#### Listed entries

= = = =

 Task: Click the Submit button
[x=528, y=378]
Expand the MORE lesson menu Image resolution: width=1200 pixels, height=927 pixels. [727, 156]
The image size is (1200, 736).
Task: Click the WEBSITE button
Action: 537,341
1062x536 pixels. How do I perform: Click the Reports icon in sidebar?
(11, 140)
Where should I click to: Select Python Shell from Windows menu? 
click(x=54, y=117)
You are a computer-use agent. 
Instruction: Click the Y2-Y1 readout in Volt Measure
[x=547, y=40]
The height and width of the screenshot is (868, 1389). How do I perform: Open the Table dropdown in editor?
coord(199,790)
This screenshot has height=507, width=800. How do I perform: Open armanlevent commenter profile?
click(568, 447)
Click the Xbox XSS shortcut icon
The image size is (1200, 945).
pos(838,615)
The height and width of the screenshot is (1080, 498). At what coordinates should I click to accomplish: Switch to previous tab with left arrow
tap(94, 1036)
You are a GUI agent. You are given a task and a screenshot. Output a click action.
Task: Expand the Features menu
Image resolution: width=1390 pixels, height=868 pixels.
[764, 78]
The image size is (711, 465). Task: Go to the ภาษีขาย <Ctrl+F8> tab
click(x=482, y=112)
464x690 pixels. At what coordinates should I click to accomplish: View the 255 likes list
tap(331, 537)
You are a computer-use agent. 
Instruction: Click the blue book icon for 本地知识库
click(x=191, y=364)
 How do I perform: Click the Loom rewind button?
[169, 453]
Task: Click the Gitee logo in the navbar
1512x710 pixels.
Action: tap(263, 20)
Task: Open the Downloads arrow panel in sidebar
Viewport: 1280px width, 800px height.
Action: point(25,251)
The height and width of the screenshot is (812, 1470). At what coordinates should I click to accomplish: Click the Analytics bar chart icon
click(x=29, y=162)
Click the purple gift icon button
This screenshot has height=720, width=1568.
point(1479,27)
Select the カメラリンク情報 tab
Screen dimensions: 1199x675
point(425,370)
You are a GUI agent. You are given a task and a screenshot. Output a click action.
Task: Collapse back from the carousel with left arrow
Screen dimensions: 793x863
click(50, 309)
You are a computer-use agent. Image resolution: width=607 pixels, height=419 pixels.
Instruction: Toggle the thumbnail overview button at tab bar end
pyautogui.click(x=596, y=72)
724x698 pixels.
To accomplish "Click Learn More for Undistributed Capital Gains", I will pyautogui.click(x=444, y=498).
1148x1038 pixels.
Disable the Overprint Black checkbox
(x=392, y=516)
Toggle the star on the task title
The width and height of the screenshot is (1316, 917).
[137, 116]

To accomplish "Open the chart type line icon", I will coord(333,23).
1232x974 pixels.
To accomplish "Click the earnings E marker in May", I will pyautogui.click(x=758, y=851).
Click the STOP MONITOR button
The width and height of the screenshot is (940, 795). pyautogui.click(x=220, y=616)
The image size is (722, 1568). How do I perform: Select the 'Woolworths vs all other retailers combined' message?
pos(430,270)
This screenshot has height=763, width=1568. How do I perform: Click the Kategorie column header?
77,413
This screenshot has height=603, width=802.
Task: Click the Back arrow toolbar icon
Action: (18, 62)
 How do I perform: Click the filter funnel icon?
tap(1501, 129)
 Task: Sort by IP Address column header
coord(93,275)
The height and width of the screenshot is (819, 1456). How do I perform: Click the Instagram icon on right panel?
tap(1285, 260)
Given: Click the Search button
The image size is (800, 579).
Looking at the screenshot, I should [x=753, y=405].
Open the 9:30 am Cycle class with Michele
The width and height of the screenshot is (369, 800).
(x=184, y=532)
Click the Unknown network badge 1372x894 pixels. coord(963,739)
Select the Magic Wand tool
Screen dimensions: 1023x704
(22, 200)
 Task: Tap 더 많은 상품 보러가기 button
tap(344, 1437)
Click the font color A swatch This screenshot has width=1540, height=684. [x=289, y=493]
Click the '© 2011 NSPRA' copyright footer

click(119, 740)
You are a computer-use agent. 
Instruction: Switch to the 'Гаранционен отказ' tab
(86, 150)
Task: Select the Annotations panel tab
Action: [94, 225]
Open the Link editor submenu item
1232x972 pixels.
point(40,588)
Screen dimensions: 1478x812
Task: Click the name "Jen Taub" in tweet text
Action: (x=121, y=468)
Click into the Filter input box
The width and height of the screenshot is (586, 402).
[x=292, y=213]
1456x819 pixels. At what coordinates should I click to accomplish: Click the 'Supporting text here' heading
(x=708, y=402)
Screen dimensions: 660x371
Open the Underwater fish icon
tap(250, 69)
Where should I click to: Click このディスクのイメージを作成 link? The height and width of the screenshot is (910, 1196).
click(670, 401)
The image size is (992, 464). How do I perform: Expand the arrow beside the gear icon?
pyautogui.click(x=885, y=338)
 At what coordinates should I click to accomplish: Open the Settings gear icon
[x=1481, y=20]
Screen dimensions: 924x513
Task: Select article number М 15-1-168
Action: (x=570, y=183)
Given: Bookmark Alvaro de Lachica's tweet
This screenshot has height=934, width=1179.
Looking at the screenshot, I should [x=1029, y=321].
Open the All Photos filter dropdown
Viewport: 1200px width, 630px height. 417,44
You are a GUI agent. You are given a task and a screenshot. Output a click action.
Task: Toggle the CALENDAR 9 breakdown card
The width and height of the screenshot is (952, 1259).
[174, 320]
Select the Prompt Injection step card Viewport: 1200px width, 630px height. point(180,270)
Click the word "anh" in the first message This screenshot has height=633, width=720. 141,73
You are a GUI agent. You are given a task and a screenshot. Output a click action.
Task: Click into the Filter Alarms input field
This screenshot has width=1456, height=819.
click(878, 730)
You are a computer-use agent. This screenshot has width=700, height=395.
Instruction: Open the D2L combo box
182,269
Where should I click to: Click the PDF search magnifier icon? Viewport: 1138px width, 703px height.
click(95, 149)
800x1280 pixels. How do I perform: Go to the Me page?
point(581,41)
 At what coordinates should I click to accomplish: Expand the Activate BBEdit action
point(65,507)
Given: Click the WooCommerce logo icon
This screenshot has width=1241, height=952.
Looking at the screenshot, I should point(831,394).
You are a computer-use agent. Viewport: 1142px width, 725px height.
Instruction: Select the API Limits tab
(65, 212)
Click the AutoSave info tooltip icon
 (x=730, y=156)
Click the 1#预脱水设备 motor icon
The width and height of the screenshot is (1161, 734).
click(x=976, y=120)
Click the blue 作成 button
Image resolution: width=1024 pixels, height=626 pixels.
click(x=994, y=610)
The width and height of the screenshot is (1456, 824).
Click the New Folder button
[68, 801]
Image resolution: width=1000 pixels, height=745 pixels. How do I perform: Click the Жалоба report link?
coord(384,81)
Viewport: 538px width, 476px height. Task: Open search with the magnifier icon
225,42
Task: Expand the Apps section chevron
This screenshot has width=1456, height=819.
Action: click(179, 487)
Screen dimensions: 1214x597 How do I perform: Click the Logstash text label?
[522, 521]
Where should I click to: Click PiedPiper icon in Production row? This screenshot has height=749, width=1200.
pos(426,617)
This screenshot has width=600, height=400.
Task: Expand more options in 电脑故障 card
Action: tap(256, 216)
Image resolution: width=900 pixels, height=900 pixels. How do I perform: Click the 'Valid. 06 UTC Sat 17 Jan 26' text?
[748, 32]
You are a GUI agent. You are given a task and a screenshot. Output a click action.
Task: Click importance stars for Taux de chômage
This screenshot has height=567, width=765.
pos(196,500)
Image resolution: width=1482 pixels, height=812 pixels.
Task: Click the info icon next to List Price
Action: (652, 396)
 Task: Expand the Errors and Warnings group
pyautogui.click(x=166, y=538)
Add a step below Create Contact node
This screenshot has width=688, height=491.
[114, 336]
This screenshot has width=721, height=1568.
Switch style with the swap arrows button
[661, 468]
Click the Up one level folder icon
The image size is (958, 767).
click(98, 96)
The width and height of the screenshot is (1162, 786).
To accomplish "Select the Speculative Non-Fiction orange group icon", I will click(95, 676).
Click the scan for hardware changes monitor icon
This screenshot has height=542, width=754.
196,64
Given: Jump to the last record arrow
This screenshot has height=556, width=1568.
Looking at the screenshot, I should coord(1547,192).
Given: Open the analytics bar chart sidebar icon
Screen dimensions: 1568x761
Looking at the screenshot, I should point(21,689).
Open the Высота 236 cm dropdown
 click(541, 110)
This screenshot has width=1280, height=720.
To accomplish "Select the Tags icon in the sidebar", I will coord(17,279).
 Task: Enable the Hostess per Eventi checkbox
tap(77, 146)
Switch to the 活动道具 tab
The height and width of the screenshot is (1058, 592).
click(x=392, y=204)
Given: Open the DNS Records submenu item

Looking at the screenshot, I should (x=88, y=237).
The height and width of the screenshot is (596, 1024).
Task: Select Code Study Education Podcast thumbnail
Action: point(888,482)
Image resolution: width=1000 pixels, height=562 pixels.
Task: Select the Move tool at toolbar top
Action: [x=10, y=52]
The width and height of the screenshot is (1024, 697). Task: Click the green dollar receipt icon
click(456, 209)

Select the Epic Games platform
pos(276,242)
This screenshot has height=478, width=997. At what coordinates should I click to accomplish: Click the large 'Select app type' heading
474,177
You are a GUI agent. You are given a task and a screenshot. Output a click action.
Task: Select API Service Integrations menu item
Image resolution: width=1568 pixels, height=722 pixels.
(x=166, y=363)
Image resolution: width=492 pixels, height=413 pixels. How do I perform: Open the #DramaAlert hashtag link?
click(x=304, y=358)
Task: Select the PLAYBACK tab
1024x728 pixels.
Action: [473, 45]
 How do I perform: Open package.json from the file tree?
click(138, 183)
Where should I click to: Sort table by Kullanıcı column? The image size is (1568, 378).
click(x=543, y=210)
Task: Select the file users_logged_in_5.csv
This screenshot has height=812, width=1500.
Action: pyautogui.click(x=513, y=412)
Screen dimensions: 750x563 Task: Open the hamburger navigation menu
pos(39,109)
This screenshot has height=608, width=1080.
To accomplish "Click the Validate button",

= = = =

#### What you are asked to do
Select and copy every line of the listing with the word "logo".

#### Answer section
Task: Click the Gitee logo in the navbar
Given: Click the WooCommerce logo icon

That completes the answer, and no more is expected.